### ABOUT THIS EXERCISE
Omitting all images, transcribe the entries word for word.

━━━ WORKING DATA

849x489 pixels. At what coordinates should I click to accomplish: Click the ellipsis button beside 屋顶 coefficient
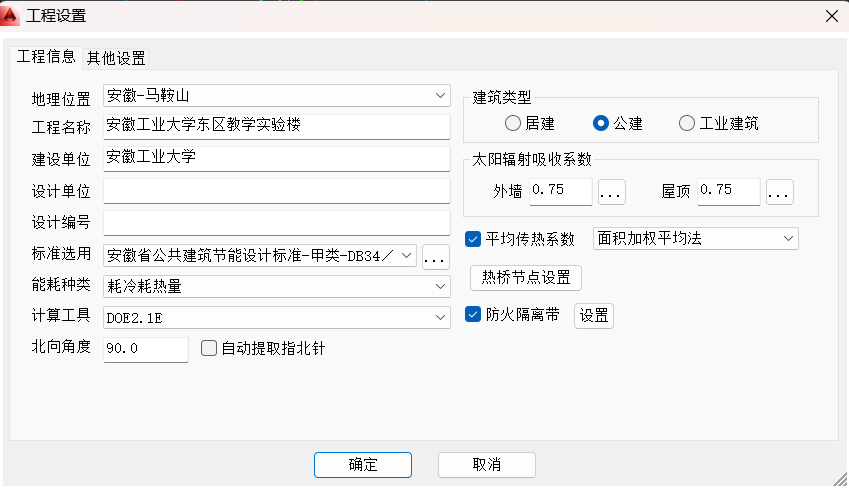pyautogui.click(x=780, y=192)
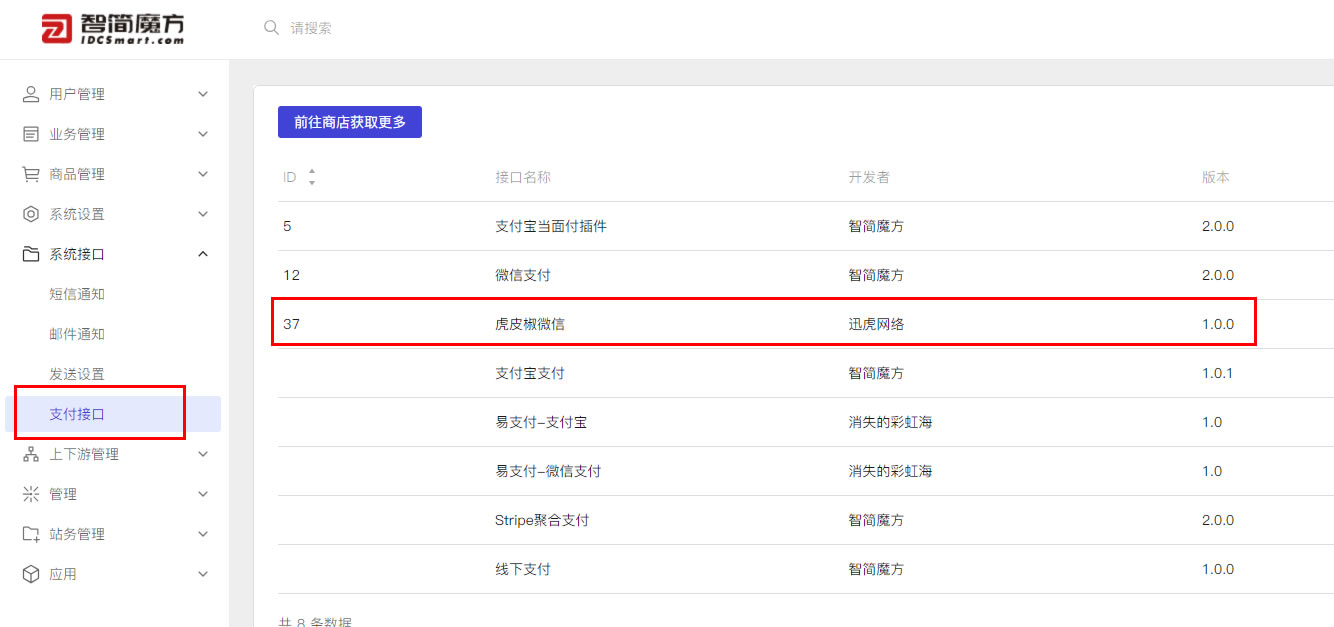
Task: Click the 业务管理 list icon
Action: tap(31, 134)
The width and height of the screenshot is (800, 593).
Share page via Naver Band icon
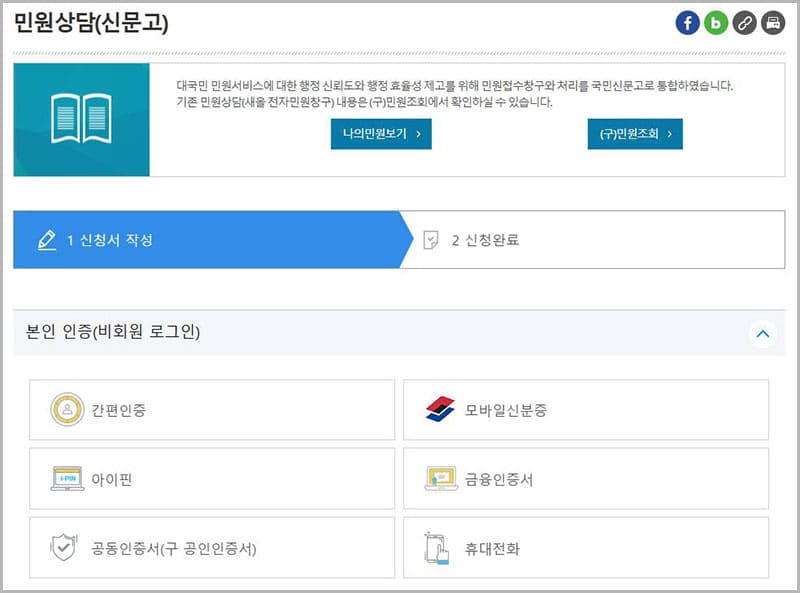716,23
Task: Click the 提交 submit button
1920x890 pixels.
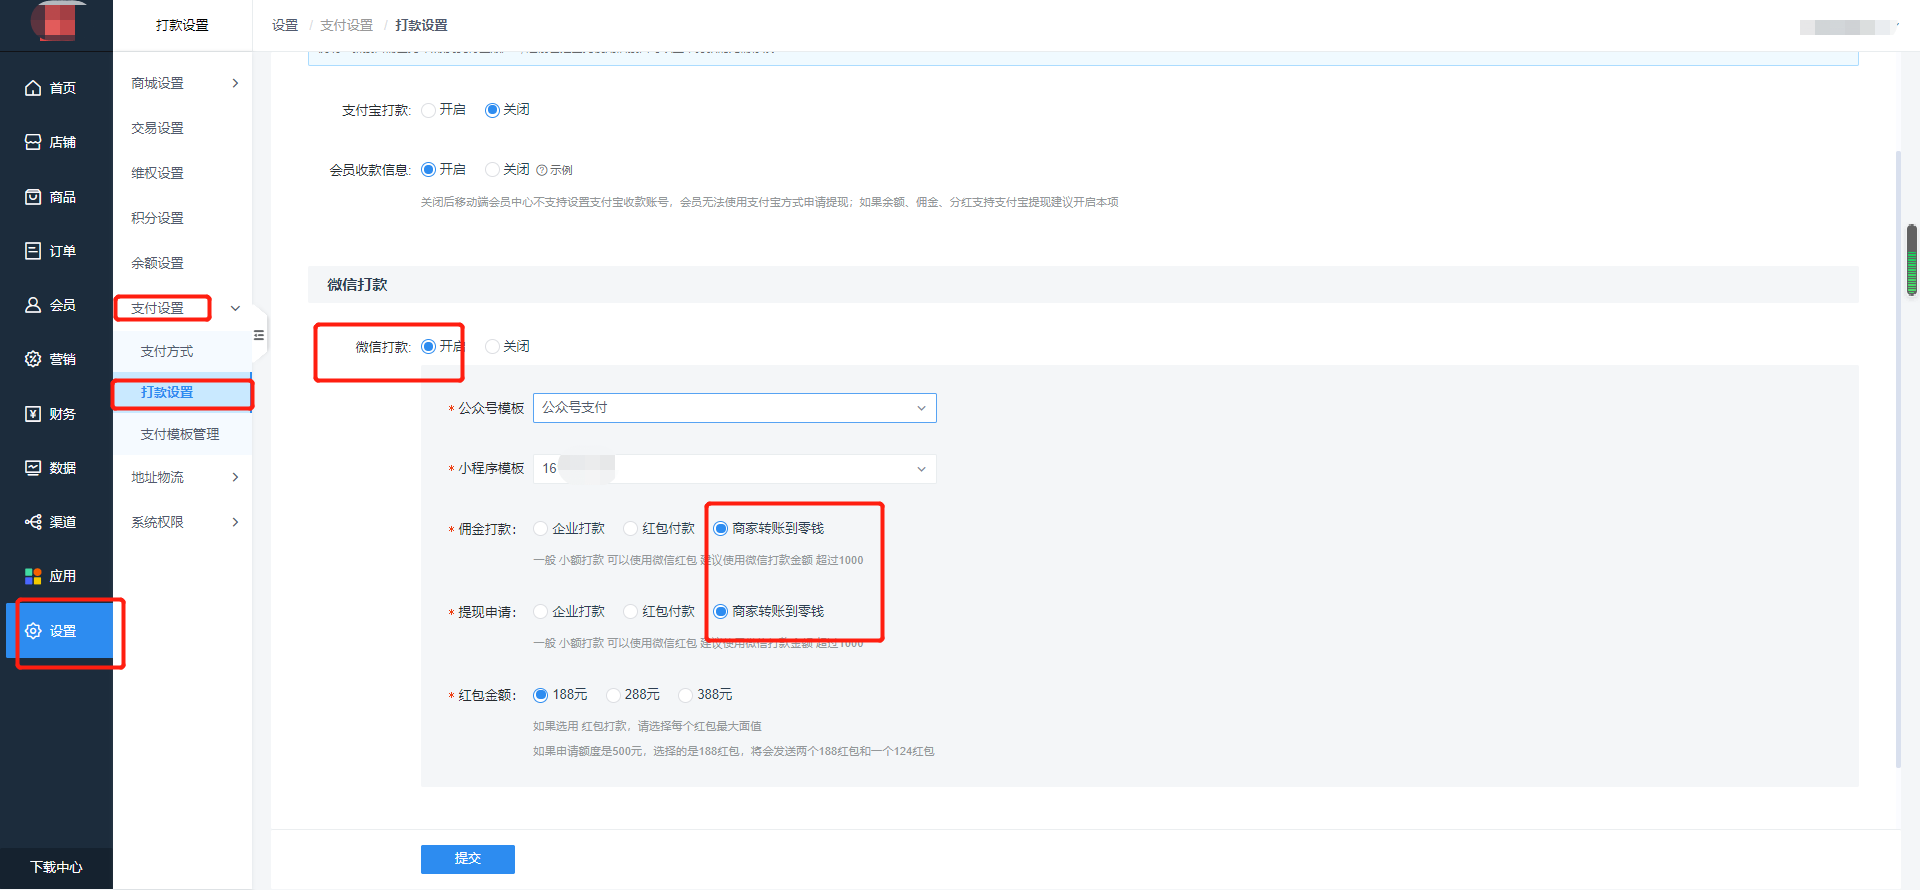Action: (467, 859)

━━━━━━

### EXPECTED ANSWER
849x489 pixels. At what coordinates should I click to accomplish: Click the ellipsis button beside 屋顶 coefficient
pyautogui.click(x=780, y=192)
Task: Click the 业务管理 list icon
Action: tap(31, 134)
The width and height of the screenshot is (800, 593).
Share page via Naver Band icon
716,23
Task: Click the 提交 submit button
1920x890 pixels.
Action: (467, 859)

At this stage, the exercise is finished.